Stored data entries:
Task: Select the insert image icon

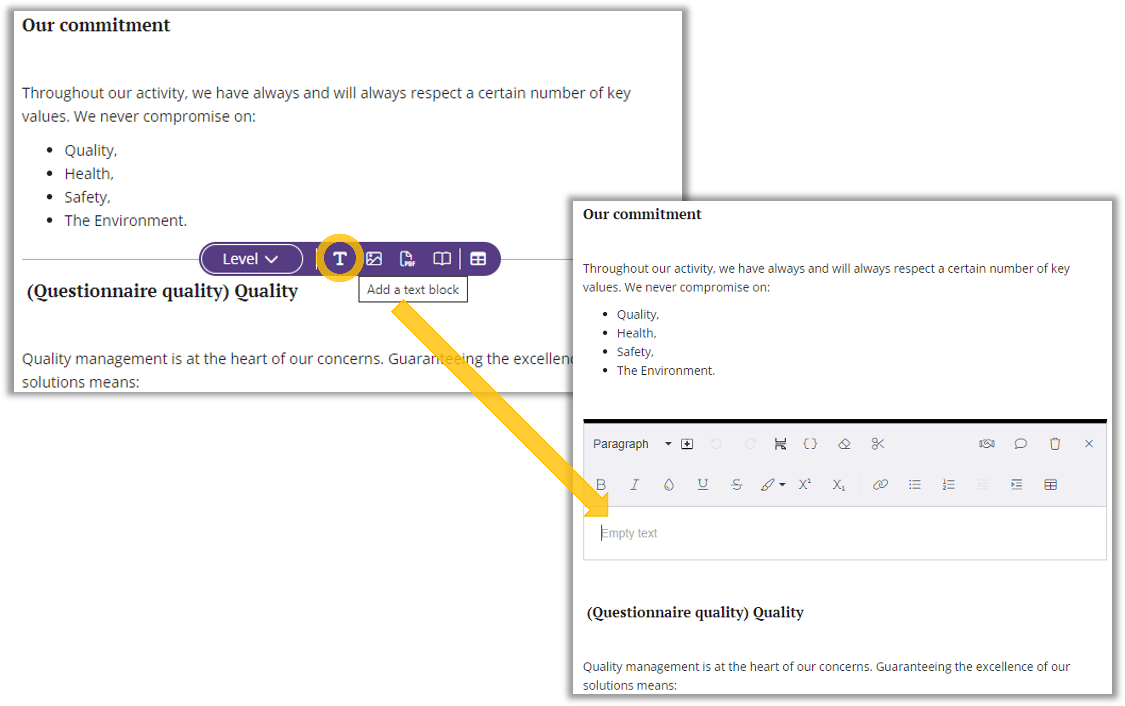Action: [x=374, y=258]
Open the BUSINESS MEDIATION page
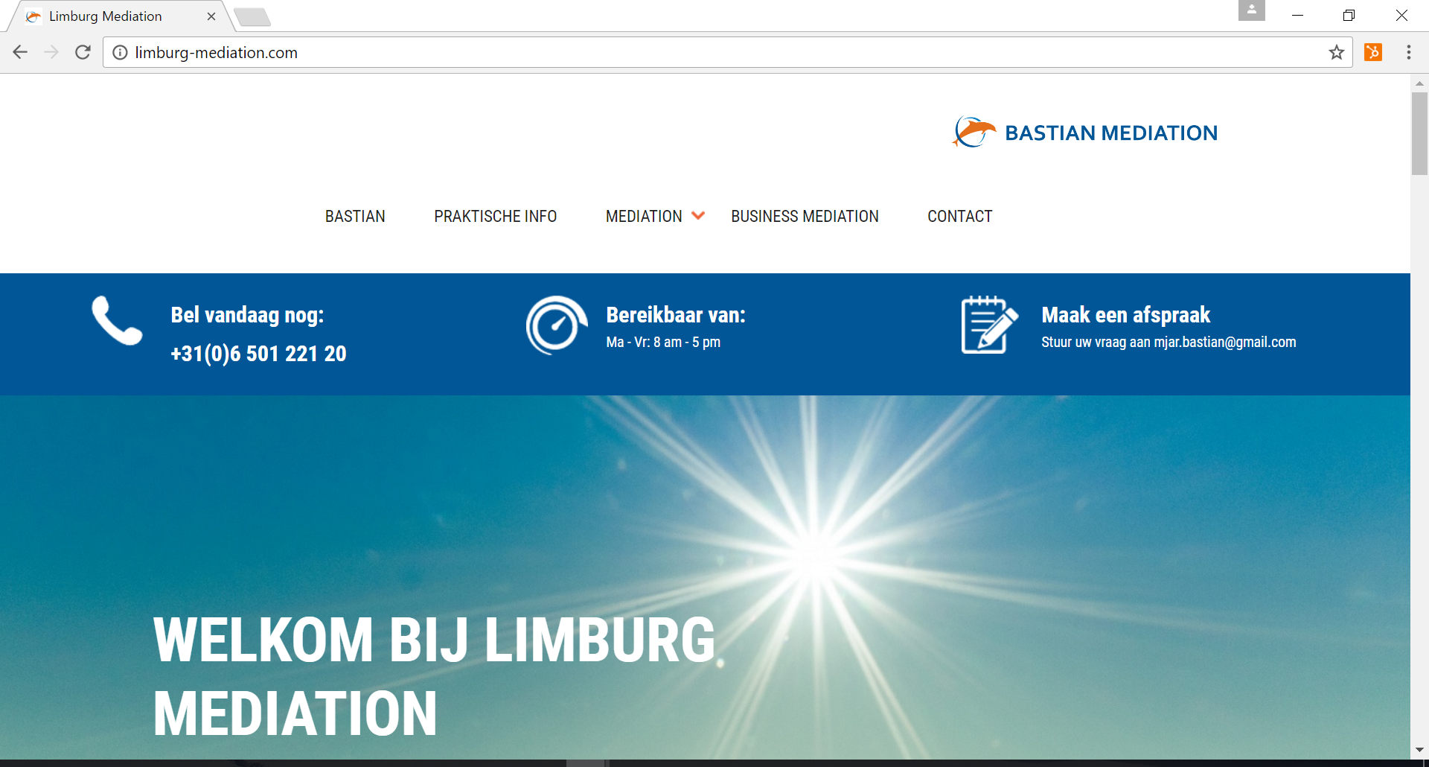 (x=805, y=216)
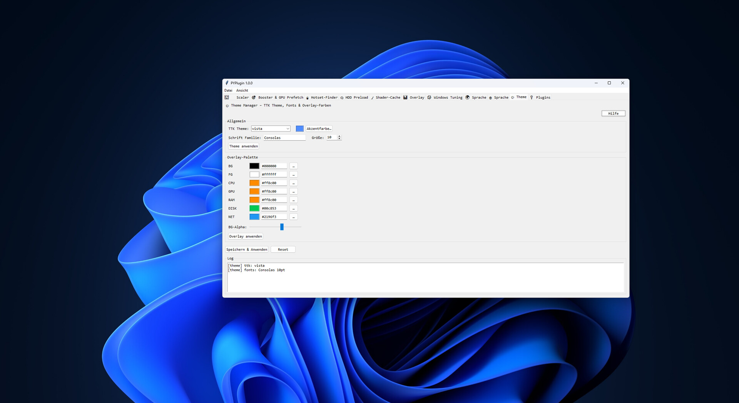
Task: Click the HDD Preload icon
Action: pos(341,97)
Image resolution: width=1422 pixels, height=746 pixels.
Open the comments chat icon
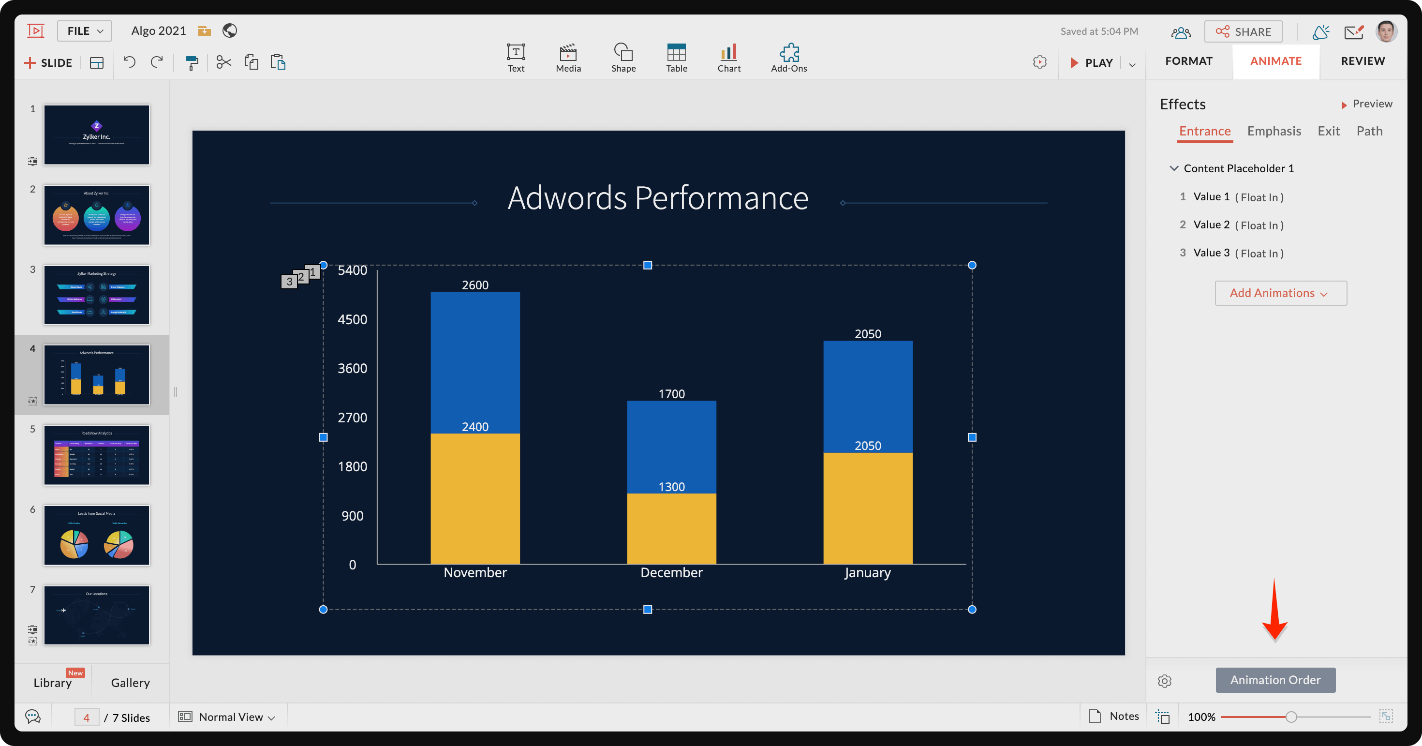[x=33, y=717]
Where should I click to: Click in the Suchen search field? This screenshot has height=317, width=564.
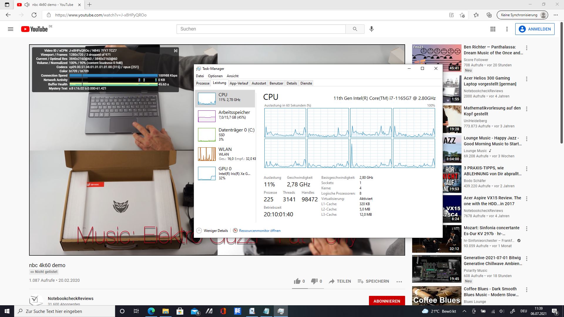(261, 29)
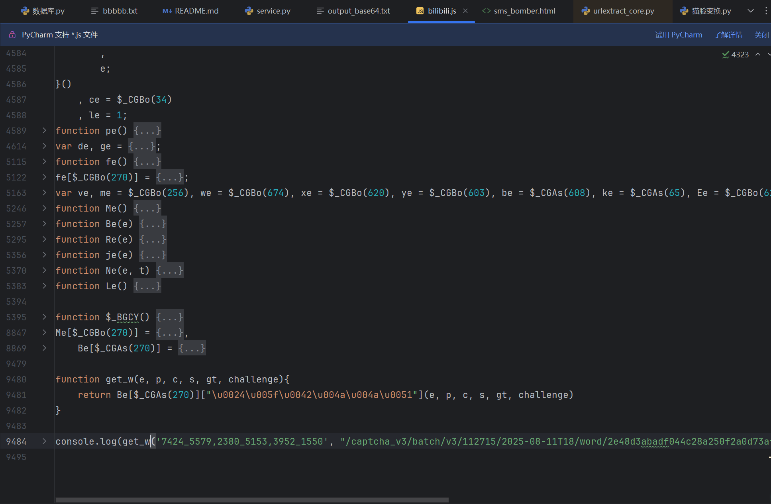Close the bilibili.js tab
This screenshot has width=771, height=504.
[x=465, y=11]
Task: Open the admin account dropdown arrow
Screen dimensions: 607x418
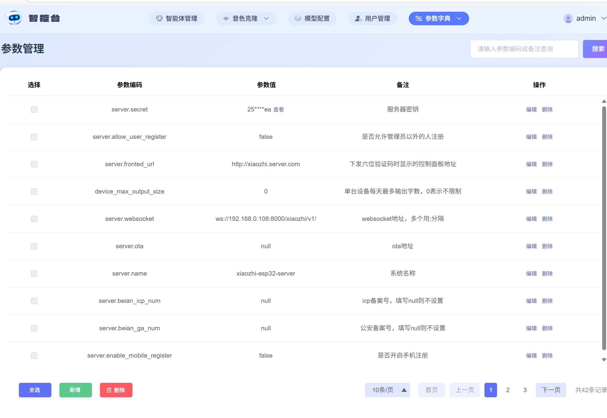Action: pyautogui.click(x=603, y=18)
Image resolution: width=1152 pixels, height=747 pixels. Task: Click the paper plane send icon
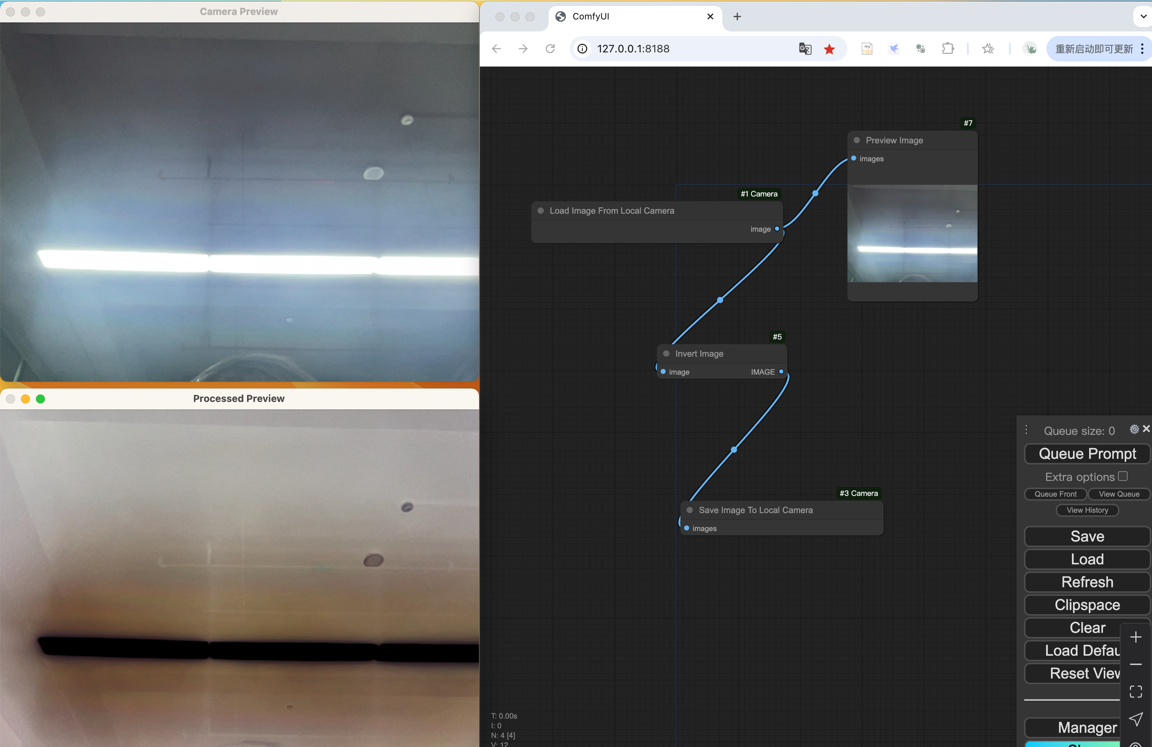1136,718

**WHAT IS NEEDED:** Go to the line with "Open the comments chat icon" in the entries above. Reproduce that line and each one after it to the end, exactly and without the pictures.

**ANSWER SPACE:**
Open the comments chat icon
[x=33, y=717]
Where should I click to: Click in the Suchen search field? This screenshot has height=317, width=564.
(261, 29)
Close the bilibili.js tab
This screenshot has width=771, height=504.
[x=465, y=11]
Task: Open the admin account dropdown arrow
Screen dimensions: 607x418
Action: pyautogui.click(x=603, y=18)
Image resolution: width=1152 pixels, height=747 pixels. Task: Click the paper plane send icon
1136,718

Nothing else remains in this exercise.